Please restate the data below word for word, omitting all images.

··· DATA EXCERPTS

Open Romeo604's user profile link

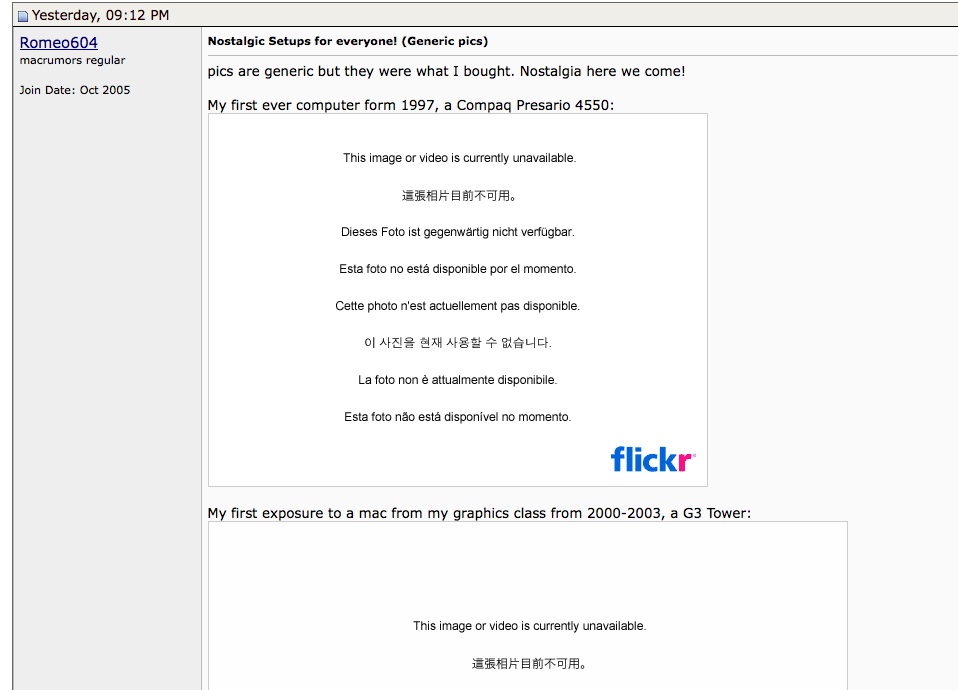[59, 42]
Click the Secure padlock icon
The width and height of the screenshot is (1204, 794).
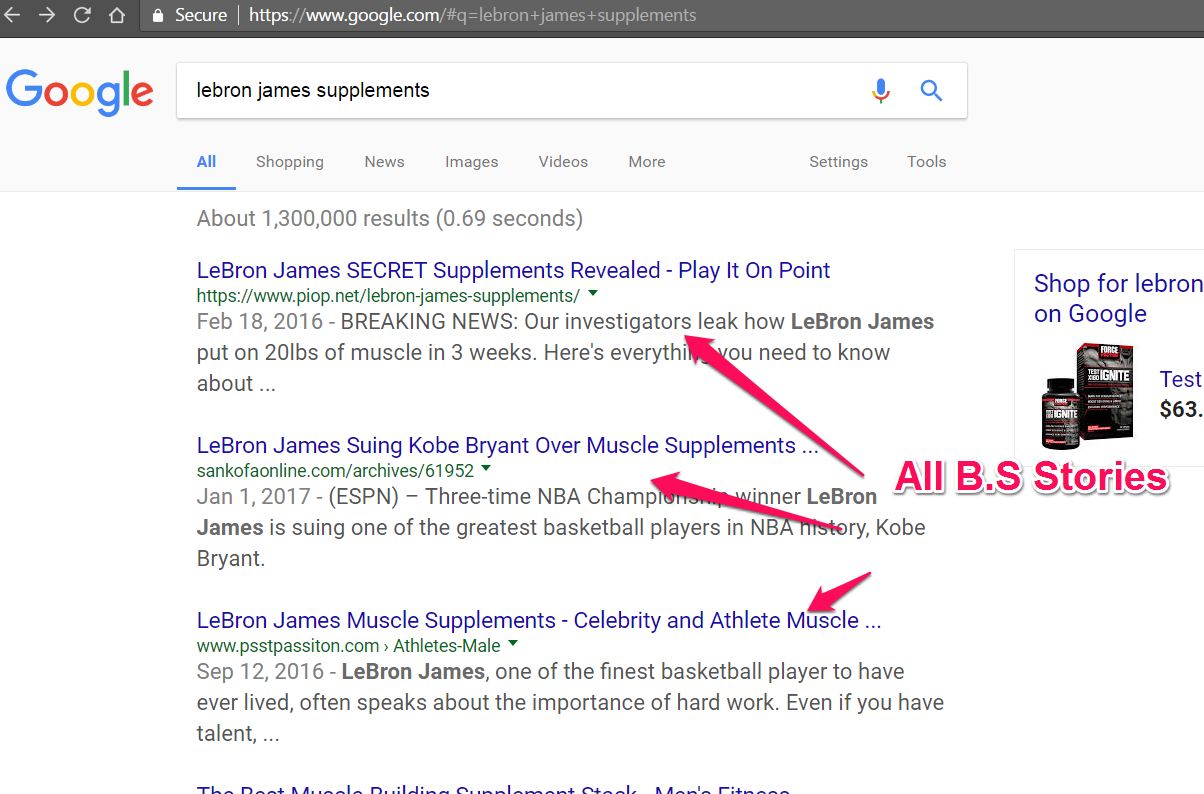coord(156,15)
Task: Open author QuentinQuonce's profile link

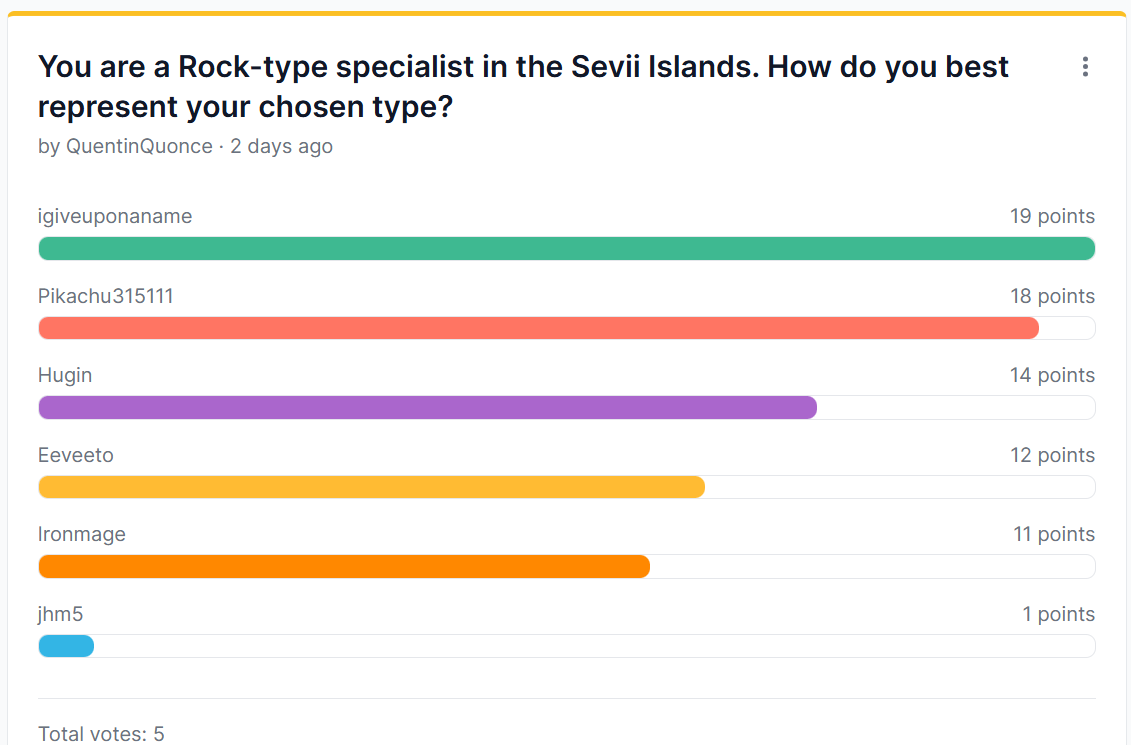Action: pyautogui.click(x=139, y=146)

······

→ EXERCISE ANSWER
Open Romeo604's user profile link

[59, 42]
Click the Secure padlock icon
The width and height of the screenshot is (1204, 794).
coord(156,15)
Task: Open author QuentinQuonce's profile link

Action: pyautogui.click(x=139, y=146)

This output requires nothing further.